Involving the right people at the right time is key to the success of any new venture. SINCERE has turned its focus to a broad range of European-level experts and invited their insight and experience on the development of the project’s eleven Case Studies.
SINCERE’s diverse collection of innovative actions seek ways in which the forest can benefit people in local communities, while providing forest owners or managers with an incentive to manage their forests to provide these benefits, such as improving water quality, spiritual services, biodiversity protection and increasing recreational value. Finding new ways to support and promote these services, known as forest ecosystem services, is one of the primary aims of SINCERE.
To date, practice and science partners have collaborated to develop initial ideas for the eleven regional Case Studies. Local stakeholders discussed these ideas thoroughly in a first round of meetings held at the end of 2018.
Now it is time to take a broader view, inviting external opinion and advice, and considering Case Study challenges as a whole. To achieve this, European stakeholders from business, policy, NGOs, and forest owner associations met for two days of discovery and dialogue at the SINCERE Co-Design event, held in Leuven, Belgium on 28 and 29 January and organised by Prospex Institute and local partner KU Leuven.
Plenary sessions included a global view of ecosystem services and learning from current practice to address challenges to innovation for forest ecosystem services. Breakout sessions focussed in on the Case Studies, with presentations on ideas for innovative mechanisms developed so far. The mechanisms are all at different stages of development, some at inception while others are fully functioning schemes that are already bringing some benefit to the forest, its owners and the surrounding communities.
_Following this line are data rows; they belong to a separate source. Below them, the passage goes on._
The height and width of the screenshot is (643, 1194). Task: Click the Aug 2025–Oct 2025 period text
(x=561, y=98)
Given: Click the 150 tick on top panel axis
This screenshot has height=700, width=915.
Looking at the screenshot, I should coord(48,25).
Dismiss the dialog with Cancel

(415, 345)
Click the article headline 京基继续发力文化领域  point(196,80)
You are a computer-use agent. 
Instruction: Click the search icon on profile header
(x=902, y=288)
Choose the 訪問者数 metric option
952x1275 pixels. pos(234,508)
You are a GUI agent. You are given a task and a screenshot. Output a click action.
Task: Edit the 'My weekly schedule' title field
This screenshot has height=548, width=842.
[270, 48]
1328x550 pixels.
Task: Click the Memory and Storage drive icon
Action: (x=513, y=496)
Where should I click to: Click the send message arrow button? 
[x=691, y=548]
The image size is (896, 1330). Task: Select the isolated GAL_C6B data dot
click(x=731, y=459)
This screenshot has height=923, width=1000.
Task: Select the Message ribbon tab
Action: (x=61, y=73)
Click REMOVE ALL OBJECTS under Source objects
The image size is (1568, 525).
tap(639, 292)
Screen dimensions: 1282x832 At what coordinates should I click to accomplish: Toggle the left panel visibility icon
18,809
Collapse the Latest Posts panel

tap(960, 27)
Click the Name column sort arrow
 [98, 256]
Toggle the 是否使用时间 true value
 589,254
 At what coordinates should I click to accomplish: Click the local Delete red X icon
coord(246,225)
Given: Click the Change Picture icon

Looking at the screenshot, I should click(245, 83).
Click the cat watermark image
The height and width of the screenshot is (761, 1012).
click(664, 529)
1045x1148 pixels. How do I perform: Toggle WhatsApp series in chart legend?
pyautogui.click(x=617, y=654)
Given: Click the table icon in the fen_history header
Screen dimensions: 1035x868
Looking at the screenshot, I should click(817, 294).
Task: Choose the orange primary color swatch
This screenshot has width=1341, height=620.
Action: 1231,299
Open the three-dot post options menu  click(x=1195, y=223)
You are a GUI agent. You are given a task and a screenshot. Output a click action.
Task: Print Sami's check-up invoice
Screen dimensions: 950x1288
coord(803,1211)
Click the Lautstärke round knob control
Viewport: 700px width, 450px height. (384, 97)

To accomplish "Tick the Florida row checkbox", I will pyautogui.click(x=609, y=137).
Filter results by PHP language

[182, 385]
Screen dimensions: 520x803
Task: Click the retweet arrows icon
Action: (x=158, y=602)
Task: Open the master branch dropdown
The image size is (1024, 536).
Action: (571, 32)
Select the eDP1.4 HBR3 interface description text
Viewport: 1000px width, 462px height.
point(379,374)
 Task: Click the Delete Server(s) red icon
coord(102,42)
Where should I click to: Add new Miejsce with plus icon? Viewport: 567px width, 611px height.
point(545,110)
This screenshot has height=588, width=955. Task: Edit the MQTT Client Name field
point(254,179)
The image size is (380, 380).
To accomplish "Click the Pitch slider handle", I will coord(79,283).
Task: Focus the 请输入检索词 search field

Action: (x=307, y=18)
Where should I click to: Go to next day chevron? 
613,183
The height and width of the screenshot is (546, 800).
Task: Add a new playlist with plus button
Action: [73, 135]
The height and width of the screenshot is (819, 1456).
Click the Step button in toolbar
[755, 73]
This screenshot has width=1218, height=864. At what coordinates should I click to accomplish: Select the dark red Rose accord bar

The event also included pitches from the invited experts on how they might interact with the SINCERE Case Studies and the goal to promote the development of forest ecosystem services more generally. Some general conclusions include that defining similarities and common patterns will be useful for consideration of ecosystem services at European scale, that it is important to look for partners outside the forest sector to bring fresh ideas and approaches and that there is significant potential to increase forests’ economic importance through the development of such schemes. A General Assembly for project partners followed the Co-Design event, to focus on how the innovation mechanisms can assess themselves for sustainability, policy considerations and communication.
Next steps involve a second round of meetings with local stakeholders to discuss the learning from these four days in Leuven and to decide on the mechanisms each Case Study will use to support the benefits the forest can provide to the people most relevant: its local communities.